A slightly oblique cross-section through the 'vascular tissue' of Aglaophyton. The phloem (p) surrounds the central xylem strand which shows the smaller, thin-walled protoxylem cells (px) surrounded by larger thicker-walled metaxylem cells (mx) (scale bar = 250μm).The 'vascular strand' of Aglaophyton comprises a zone of 'phloem' surrounding a central xylem strand. The phloem is of uniform thickness, the individual cells showing acute apices. The xylem is terete and displays an endarch maturation pattern (see inset right). A significant difference between the xylem in this plant and that in Rhynia is the fact that the xylem cells in Aglaophyton exhibit no thickenings.

Rhizomal Axes

Rhizoids (r) on an Aglaophyton rhizomal axis (scale bar = 200μm).Aglaophyton exhibits creeping rhizomes that in life were subaerial, laying directly on the substrate surface. These branch repeatedly locally turning upwards and passing into the 'aerial' axes described above. The rhizomal axes are cylindrical, naked and generally exhibit a similar morphology and internal anatomy to the upright aerial axes, also bearing stomata. Unicellular rhizoids are present as tufts on 'bulges' on the ventral side of the rhizomes, the bulges formed by elongate cortical cells (D.S. Edwards 1986).

Sporangium

An empty sporangium of Aglaophyton (scale bar = 2mm).The sporangia of Aglaophyton are elongate and fusiform in shape and relatively large with a maximum size of 12mm by 4mm (see inset right). The dehiscence mechanism was determined by Remy (1978); it would split obliquely along its length.

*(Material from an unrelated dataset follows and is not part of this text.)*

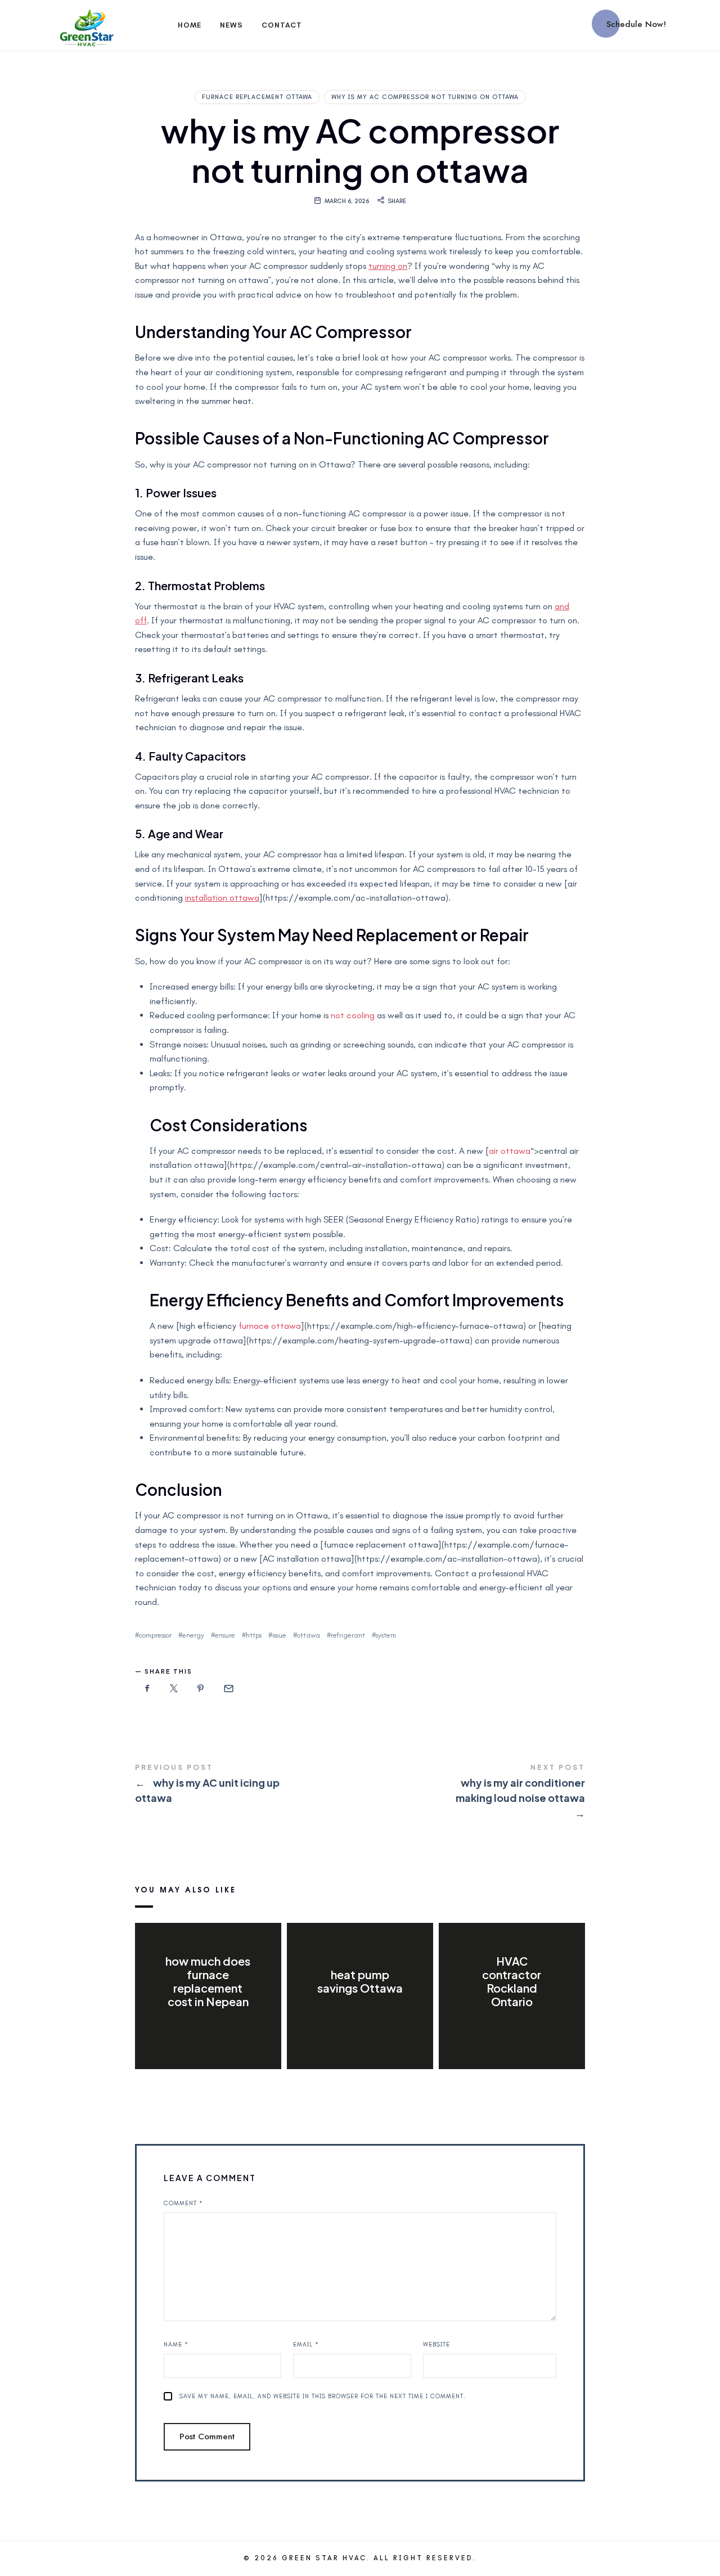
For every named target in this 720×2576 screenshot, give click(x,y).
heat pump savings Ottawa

The disposition of the sporangia is terminal and they usually occur in pairs above the last point of dichotomy (see reconstruction below).

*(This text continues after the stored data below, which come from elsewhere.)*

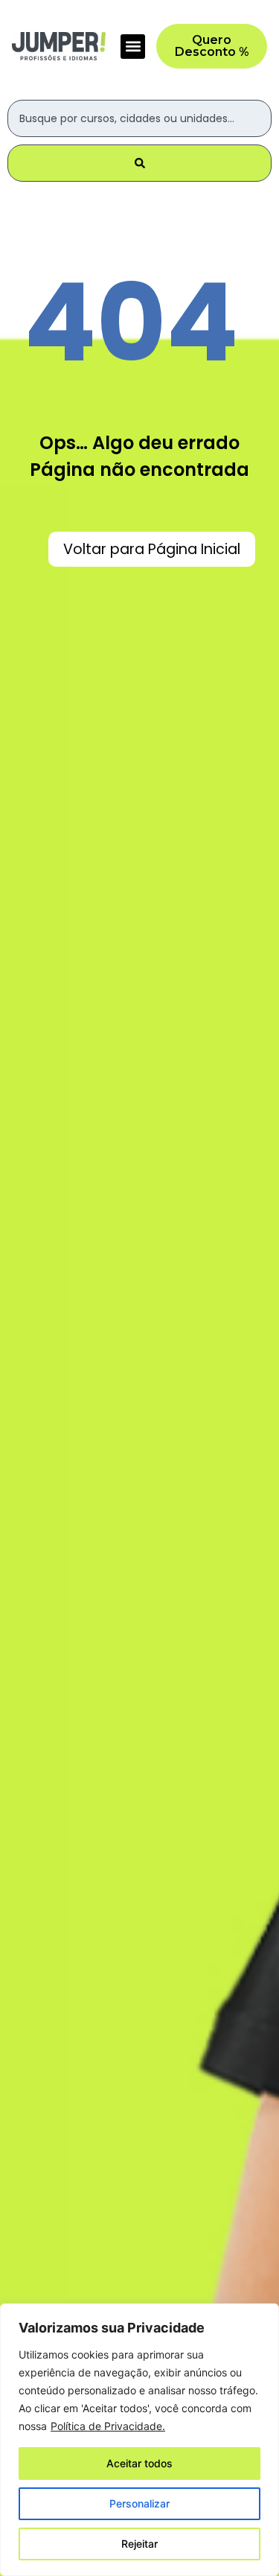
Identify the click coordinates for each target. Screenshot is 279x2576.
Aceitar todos (139, 2463)
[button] (133, 46)
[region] (139, 2439)
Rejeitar (139, 2543)
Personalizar (139, 2503)
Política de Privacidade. (108, 2426)
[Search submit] (139, 163)
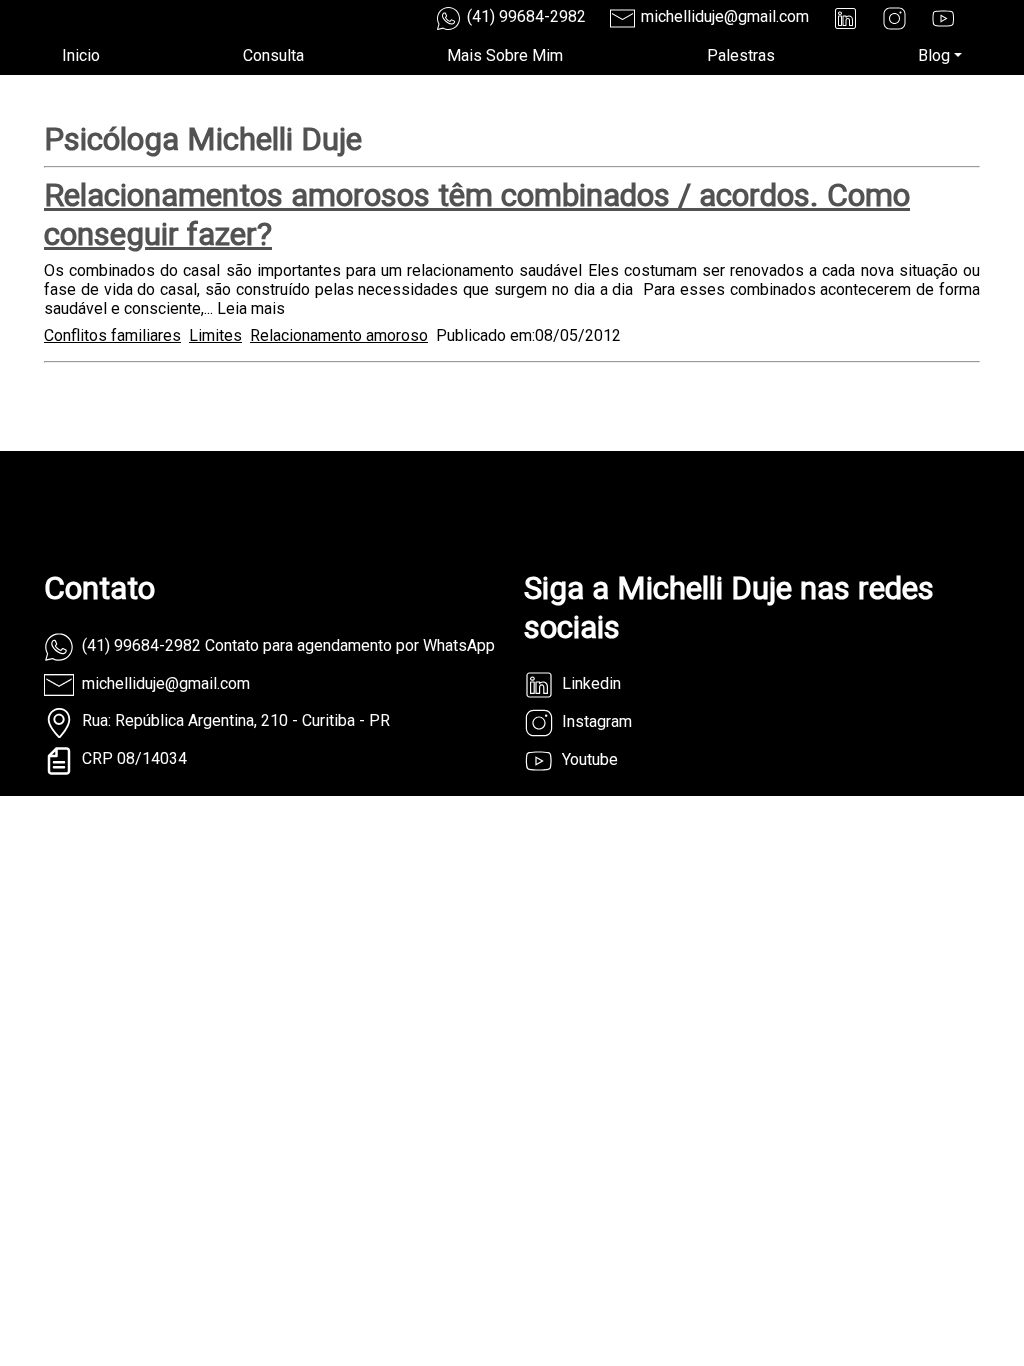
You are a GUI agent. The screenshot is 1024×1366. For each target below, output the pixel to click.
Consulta (273, 55)
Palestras (741, 55)
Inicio (81, 55)
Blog (934, 55)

The spores of Aglaophyton are retusoid and have smooth walls with a trilete mark located in a thinning of the exine. They are relative large, ranging in diameter from 64μm to 85μm. These spores are comparable to species of the spore genus Retusotriletes. The spores of Aglaophyton have often been found preserved at various stages of germination (Lyon 1957) (see the section on spores for images of some of these).

Gametophytes

Longitudinal section of the male gametophyte Lyonophyton rhyniensis bearing antheridia (a). (scale bar = 1mm) (Copyright owned by University of Münster).Both male and female gametophytes of this plant have been identified though to date only the male form has been formally described. The male gametophyte has been assigned the name Lyonophyton rhyniensis (Remy and Hass 1980b).

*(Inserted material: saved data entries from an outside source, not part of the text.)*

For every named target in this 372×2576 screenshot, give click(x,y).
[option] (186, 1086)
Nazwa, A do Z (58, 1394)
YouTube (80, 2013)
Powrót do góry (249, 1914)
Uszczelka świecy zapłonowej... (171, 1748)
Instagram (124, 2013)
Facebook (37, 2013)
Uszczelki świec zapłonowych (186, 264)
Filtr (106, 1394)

A close up of an antheridium on the male gametophyte Lyonophyton rhyniensis (scale bar = 250μm) (Copyright owned by University of Münster).This free-living gametophyte of Aglaophyton consists of an aerial axis that widens and terminates in a conspicuous cup-like structure which bears the antheridia (see inset right). Although smaller in size, the axis of the gametophyte is very similar to the sporophyte in its anatomy.

Reconstruction

Diagrammatic reconstruction of the sporophyte Aglaophyton major (after D.S. Edwards 1986) showing the nature of the creeping rhizome with localised rhizoid tufts; predominant dichotomous branching and fertile axes bearing a number of terminal fusiform sporangia.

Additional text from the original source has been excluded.